Big bluestem (Andropogon gerardii) is an upright perennial ornamental grass, which reaches 4 to 6 feet tall at maturity. Once it is planted, the grass spreads very quickly. The plant blooms in the months of August and September. According to the University of Illinois Extension web site, big bluestem turns a light brown to bronze colour during the fall and remains this colour into the winter.
Big bluestem grows best in moist well-drained soil. However, the plant has a deep root system, which allows it to survive in hot, dry climates, too. It is hardy in USDA Zones 4 to 9.
Side Oats Grama
Side oats grama (Bouteloua curtipendula) is an ornamental grass native to North America. It is grey-green in colour and produces red flowers from July to September. At maturity, it will reach 2 to 3 feet in height.
According to the University of Minnesota web site, it is a very hardy plant and can tolerate dry slopes and poor soils. It is hardy to Zone 3.
Feather Reed Grass
Feather reed grass (Calamagrostis acutiflora) is an upright plant that grows together in clumps.

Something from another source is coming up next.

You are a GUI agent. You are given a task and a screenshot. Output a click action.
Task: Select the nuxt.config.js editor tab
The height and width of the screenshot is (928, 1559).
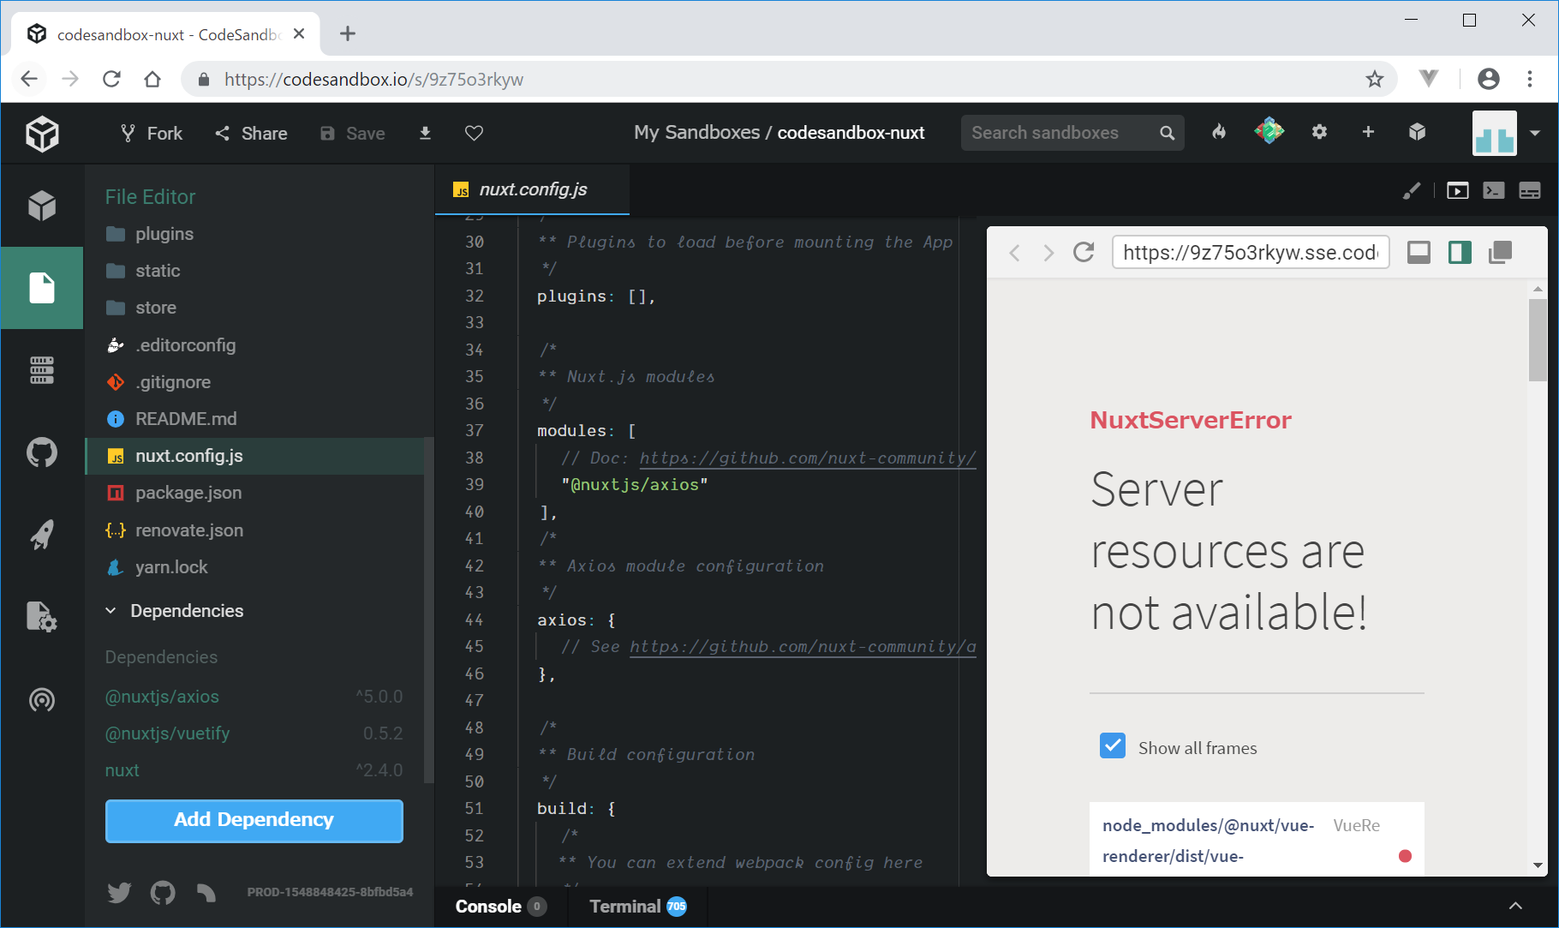(532, 189)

At maturity, it will reach about 3 to 5 feet in height. The plant generally flowers in June and July, producing reddish-white flowers. According to the University of Illinois Extension, the grass tolerates a wide range of conditions, from sun to light shade. It can also survive in dry climates, although in these conditions the grass tends to be shorter. Feather reed grass is hardy in Zones 5 to 9.
Japanese silvergrass (Miscanthus sinensis) is native to eastern Asia, and has since become a popular ornamental grass in North America. It reaches 2 to 10 feet in height at maturity. Once it has matured, the grass is known to spread easily and quickly. It prefers full sunlight, but will tolerate a wide range of conditions, including drought. It is hardy in Zones 4 to 5.
Ribbon grass (Phalaris arundinacea) is native to the north temperate regions. It is green in colour and produces white to pale pink coloured flowers in early summer. At maturity, it will reach about 1 to 3 feet in height. According to the University of Vermont site, it thrives in wet climates, but it will tolerate dry conditions. It can also survive in sun or partial shade. It is hardy in Zones 4 to 9.